--- OBJECTIFS ---
**1.** Relevez toutes les années citées dans le texte sur l'abrogation de l'A.I.C, sans doublon et par ordre chronologique.
**2.** Poursuivez le texte sur l'abrogation de l'A.I.C après sa dernière phrase.

--- DOCUMENT ---
==*==
Abrogation de l’A.I.C et concentration de la production caféière
L’abrogation de l’A.I.C fut provoquée principalement pour deux raisons : la crainte chez les torréfacteurs des pays occidentaux que la concurrence des pays d’Europe de l’Est (non soumis aux conditions d’achat de l’A.I.C) concurrence leurs produits169 et la fin de la guerre froide qui rendait obsolète l’intérêt géostratégique d’une aide aux pays producteurs.
La disparition de l’A.I.C s’accompagna de changements substantiels à plusieurs niveaux. Outre des facteurs économiques affectant les agents microéconomiques, c’est aussi le panorama de l’offre mondiale qui fut altérée. La production mondiale a crû ainsi de + 27,4% entre 1990 et 2007, soit un taux de croissance annuel de 1,44% (largement supérieur au taux de croissance annuel moyen entre 1961 et 1989 qui était de 0,96%). La suppression de l’A.I.C a permis une augmentation rapide de l’offre mondiale de café, ce qui n’a rien de surprenant puisque le principe de régulation (à travers les institutions d’Etat ou régionales et les quotas à l’exportation) entre 1963 et 1989 n’avait plus lieu d’être.
==*==
--- LISTING ---

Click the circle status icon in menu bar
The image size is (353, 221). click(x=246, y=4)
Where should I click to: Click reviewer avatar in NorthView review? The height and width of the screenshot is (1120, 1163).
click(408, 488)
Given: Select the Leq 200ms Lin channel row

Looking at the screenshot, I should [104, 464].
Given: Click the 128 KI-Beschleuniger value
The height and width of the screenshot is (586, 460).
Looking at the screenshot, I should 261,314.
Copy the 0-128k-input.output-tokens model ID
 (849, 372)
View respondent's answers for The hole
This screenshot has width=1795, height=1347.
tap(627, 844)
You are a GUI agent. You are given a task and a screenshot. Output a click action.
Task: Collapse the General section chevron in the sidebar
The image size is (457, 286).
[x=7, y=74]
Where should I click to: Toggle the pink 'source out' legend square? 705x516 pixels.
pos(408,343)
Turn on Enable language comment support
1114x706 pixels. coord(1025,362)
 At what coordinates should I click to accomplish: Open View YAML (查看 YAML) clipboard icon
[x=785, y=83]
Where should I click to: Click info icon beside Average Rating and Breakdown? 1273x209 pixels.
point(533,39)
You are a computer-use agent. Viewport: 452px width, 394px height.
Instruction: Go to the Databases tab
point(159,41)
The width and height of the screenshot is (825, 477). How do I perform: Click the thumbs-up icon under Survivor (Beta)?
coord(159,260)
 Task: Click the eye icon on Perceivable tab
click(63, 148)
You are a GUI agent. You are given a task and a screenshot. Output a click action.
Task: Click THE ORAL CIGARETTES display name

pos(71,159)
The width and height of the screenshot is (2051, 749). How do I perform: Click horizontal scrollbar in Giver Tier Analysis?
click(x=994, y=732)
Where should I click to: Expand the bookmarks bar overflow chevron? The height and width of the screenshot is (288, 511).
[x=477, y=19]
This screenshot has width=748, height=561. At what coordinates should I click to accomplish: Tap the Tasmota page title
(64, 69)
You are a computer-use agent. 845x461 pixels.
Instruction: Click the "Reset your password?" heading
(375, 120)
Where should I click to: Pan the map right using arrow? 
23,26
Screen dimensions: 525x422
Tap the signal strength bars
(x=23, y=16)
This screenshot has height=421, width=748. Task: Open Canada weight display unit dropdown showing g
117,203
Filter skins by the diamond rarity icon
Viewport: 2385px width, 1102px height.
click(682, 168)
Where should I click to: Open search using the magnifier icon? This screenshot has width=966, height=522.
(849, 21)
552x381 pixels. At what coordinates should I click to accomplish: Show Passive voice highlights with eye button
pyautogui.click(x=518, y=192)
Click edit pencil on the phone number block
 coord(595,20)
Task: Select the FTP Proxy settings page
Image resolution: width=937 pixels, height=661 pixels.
==*==
--- RÉPONSES PAR CONSIGNE ---
**1.** 1961, 1963, 1989, 1990, 2007

**2.**
Cette hausse de la production mondiale va coïncider avec une diminution, parfois spectaculaire, de la participation des pays africains et centre-américains au sein des exportations mondiales170. L’Afrique, qui en 1975 comptait 4 pays parmi les 10 premiers producteurs mondiaux de café et 3 en 1989, n’en comptait plus qu’un (l’Ethiopie) en 2007. A l’opposé, les pays asiatiques et sud-américains furent les principaux gagnants de la libéralisation du marché mondial du café et connurent des taux de croissance de leur production entre 1990 et 2007 de +161,38% et +23,13% respectivement. L’émergence de l’Asie qui pouvait déjà se constater durant la période d’application de l’A.I.C va se confirmer et s’accélérer durant la période post A.I.C. En 2007, l’Asie comptait trois pays (Le Vietnam, l’Indonésie et l’Inde) au sein des dix premiers producteurs mondiaux de café contre 1 en 1975 et deux en 1989. L’Afrique ne représentait plus que 12,9% de la production mondiale en 2007 contre 29,43% pour l’Asie.
169 De même probablement qu’une volonté de s’accaparer une partie plus grande des revenus et bénéfices liés à la production et commercialisation du café (projet d’autant plus aisé que la période de vigueur de l’A.I.C avait accentué la structure oligopolistique du secteur).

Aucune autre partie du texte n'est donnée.